Graphene quantum dots (GQDs) with two different diameters were modified with a Eu^III–macromolecule complex and applied in dual emission fluorescent sensors for detection of Bacillus anthracis spores. The Eu-GQD sensors exhibited a morphology of ultrafine particles, increased surface-to-volume ratio, enhanced dispersibility, and extraordinary sensitivity. The 3 nm Eu-GQDs showed three emission bands, which are ascribed to the emission from the blue GQDs (435 nm) and the red [(Eu)–(DPA)] complex (593 nm and 616 nm). Accordingly, incorporation of the GQDs as a non-interfering internal calibration makes it possible for use as a ratiometric sensor.
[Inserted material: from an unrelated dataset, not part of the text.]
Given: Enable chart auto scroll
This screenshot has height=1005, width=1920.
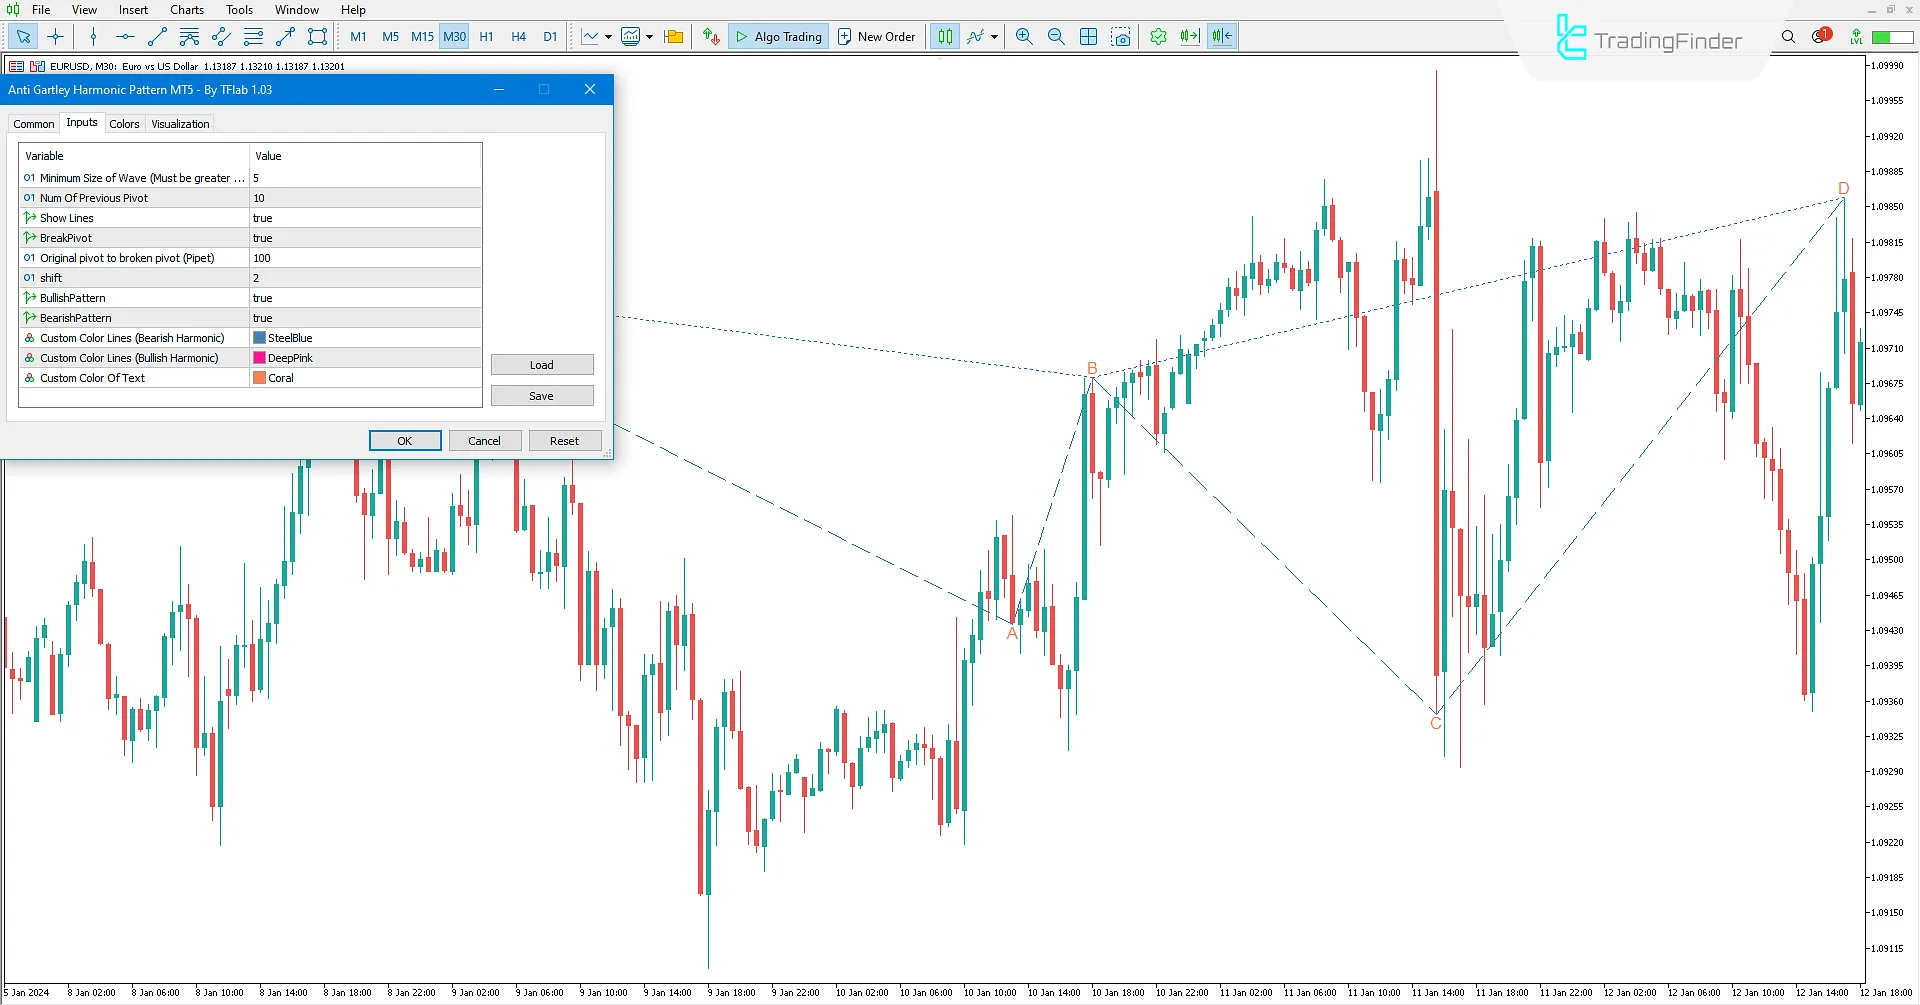Looking at the screenshot, I should (x=1189, y=36).
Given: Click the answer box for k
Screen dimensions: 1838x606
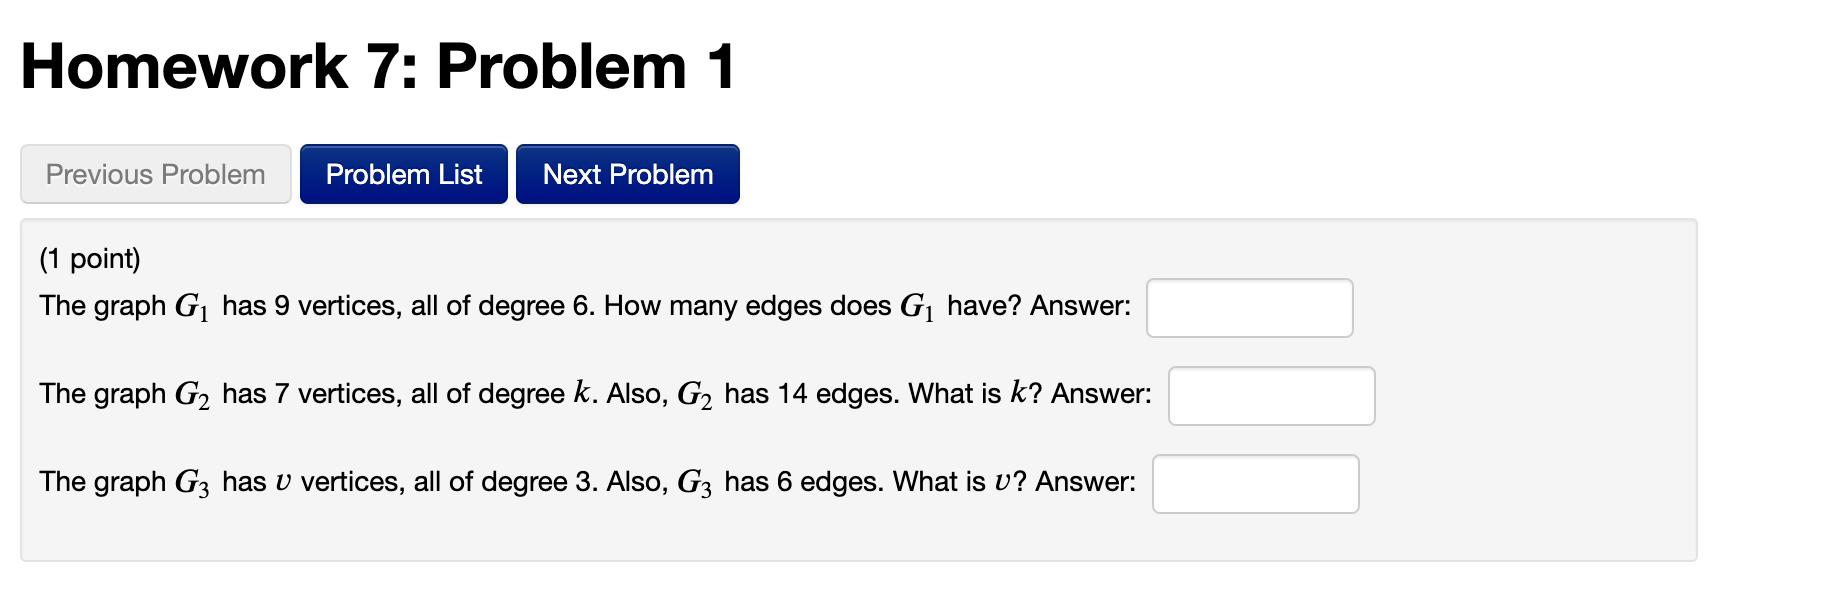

The time dependent fluorescence response study revealed that the reaction was complete within 8 s, thus enabling rapid detection of B. anthracis spores. It is noteworthy that the Eu-GQD sensors exhibited an extraordinary limit of detection (LOD) of ca. 10 pM towards B. anthracis, which is six orders of magnitude smaller than the infectious dose of the spores (60 μM). Furthermore, the selectivity study indicates that Eu-GQD sensors have an outstanding selectivity of 103-fold for DPA over competing aromatic ligands.